Print the lines that run from the line containing "You are a GUI" through the line containing "The width and height of the screenshot is (317, 270).", both included, reproducing them character for character.

##### Extracted information

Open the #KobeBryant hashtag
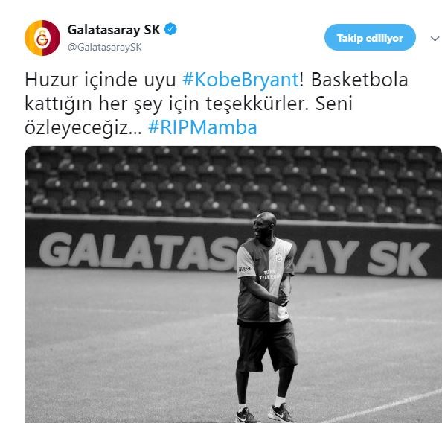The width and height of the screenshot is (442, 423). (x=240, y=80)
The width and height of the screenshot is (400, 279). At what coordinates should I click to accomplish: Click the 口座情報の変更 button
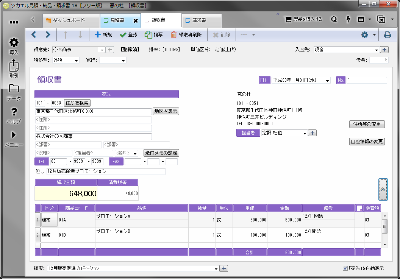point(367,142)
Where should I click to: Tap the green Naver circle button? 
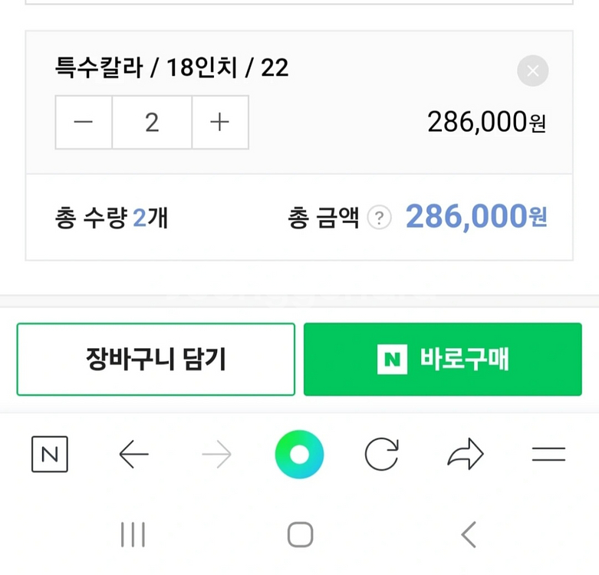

##########
##### Extracted information

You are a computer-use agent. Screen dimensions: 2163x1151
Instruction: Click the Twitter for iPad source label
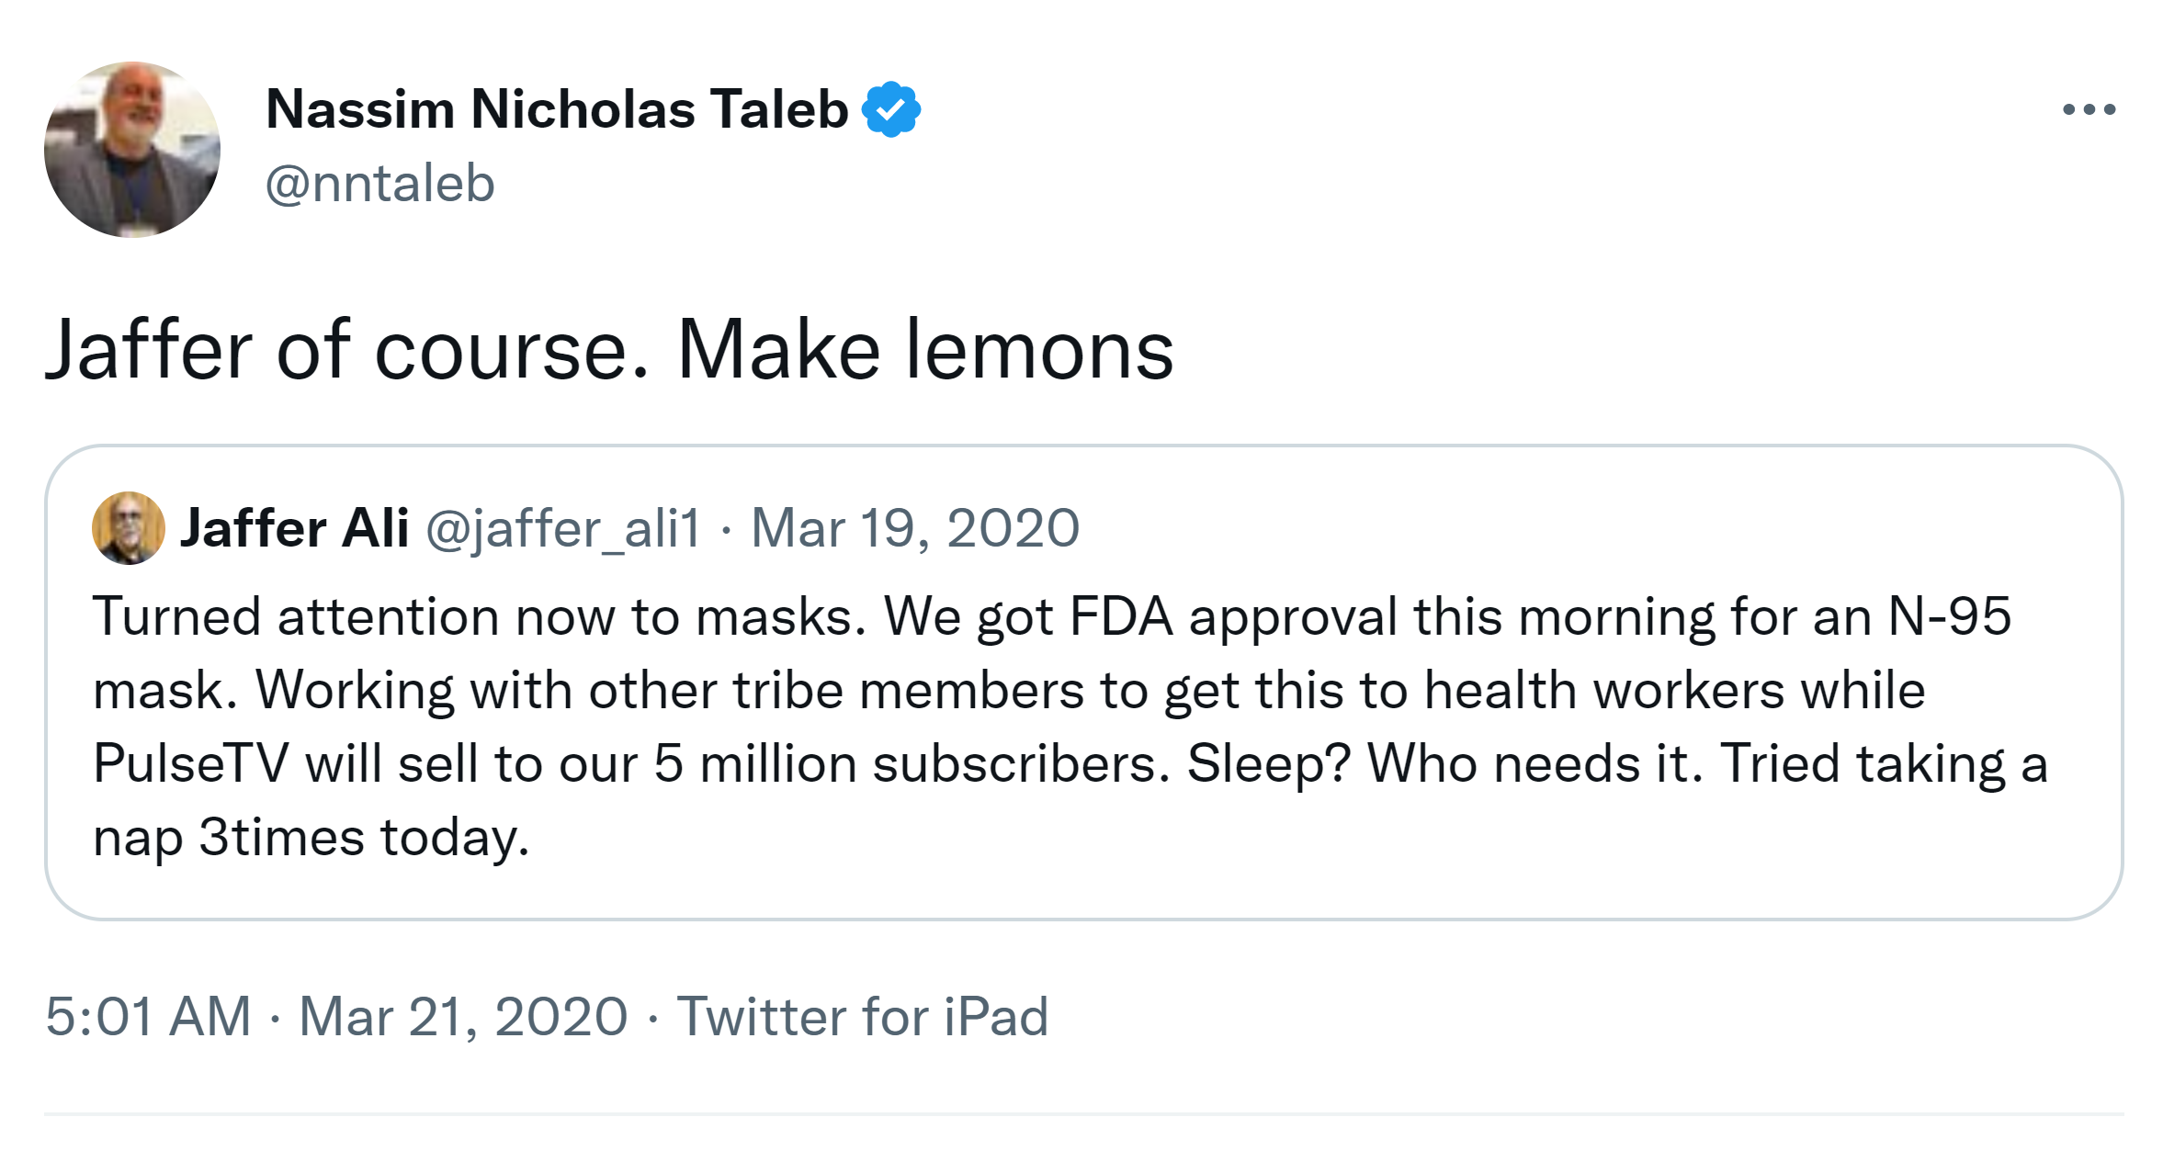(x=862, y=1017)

##########
##### Extracted information

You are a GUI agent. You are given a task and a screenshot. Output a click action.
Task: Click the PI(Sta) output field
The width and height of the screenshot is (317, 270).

##########

▶ _Response to this exercise_
You are a GUI agent. You are given a task and a screenshot. Output a click action.
Task: Click the PI(Sta) output field
The width and height of the screenshot is (317, 270).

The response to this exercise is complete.